The business sector that depends on low wages to survive will never have the motivation to find ways to increase productivity. Another feature of a low-wage economy is that its most skilled people will seek higher compensation by going overseas to work.

This is true not just in our time but also in history. The best example is the history of the United States in the early 19th century. The southern United States depended on slave labor because it was the cheapest labor available. The northern United States, however, abolished slavery or never had slavery from its inception. The northern United States became industrialized and its agricultural sector became mechanized and less dependent on manual labor.

When the American Civil War was waged from 1861 to 1865, the industrialized and modernized northern United States defeated the non-industrialized southern United States, which was so dependent on slave labor.

Even in Southeast Asia and East Asia today, it is the economies which pay higher wages that are more progressive than the Philippines. These countries are Singapore, Malaysia, Thailand, Japan, Taiwan and South Korea. All these countries pay higher wages to their workers than the Philippines. And yet, there was a time when the Philippines was a richer country than all of them, except for Japan and Singapore. 

I think that those who oppose higher wages should study the economic history of Southeast and East Asia. 

Increasing wages is not just a humanitarian act but a common sense economic move that will actually lead to greater prosperity. As has been proven in some other countries, the higher wages will mean higher purchasing power by the ordinary citizens. This will translate to a higher consumption of goods and services, which will result in a higher gross domestic product for the country.

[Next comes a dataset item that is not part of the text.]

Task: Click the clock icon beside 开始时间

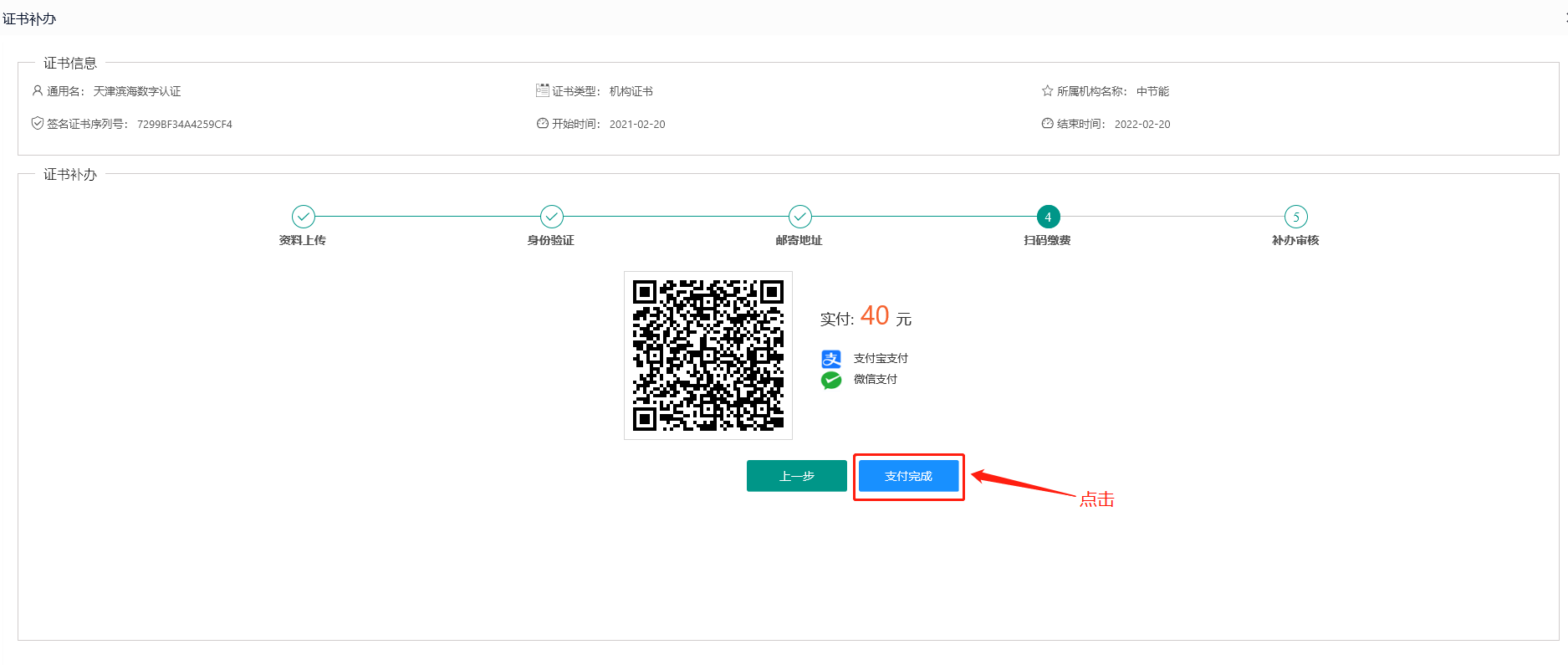Action: tap(542, 123)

Of course, there will be some companies who will be forced to close due to higher wages. These are the companies who will refuse to seek ways of increasing their productivity.

This is the same case with land reform. Among certain business and landlord sectors, there is a campaign to spread the thesis that farming can only be profitable if the size of the farms is substantial. The assumption is that profitability and productivity depend on the farm size. However, in Japan, South Korea and Taiwan, the size of the farms is only a few hectares but the farms are very productive. This is the result of the widespread use of modern agricultural methods propagated by the government.

I remember attending a forum on agriculture many years ago and the representatives from South Korea and Japan told me that their economic progress only started when they launched their very successful land reform program. And yet in the Philippines, we continue to hear that the land reform program which resulted in relatively smaller farms is the reason that our agricultural sector has led to the lack of rice and other commodities. Perhaps, we should study how and why the land reform program was successful in Japan, South Korea and Taiwan.

Income inequality has also been the cause of violence in the form of revolutions in the history of the world. According to the book “The Great Leveler: Violence and the History of Inequality from the Stone Age to the Twenty-First Century” by Walter Scheidel, over thousands of years, only violent events have significantly lessened inequality. Before, major causes of leveling have been mass warfare, revolutions, state collapse and catastrophic plagues. These are the main reasons for the destruction of the fortunes of the rich.

Today, the struggle against income inequality happens in both rich and poor countries. The victims of income inequality have turned to populists like Trump in the United States, Le Pen in France and Duterte in the Philippines, who appear as champions of income inequality against the wealthy elite.

This is the reason why I continue to write that reducing income inequality is more critical than increasing GDP.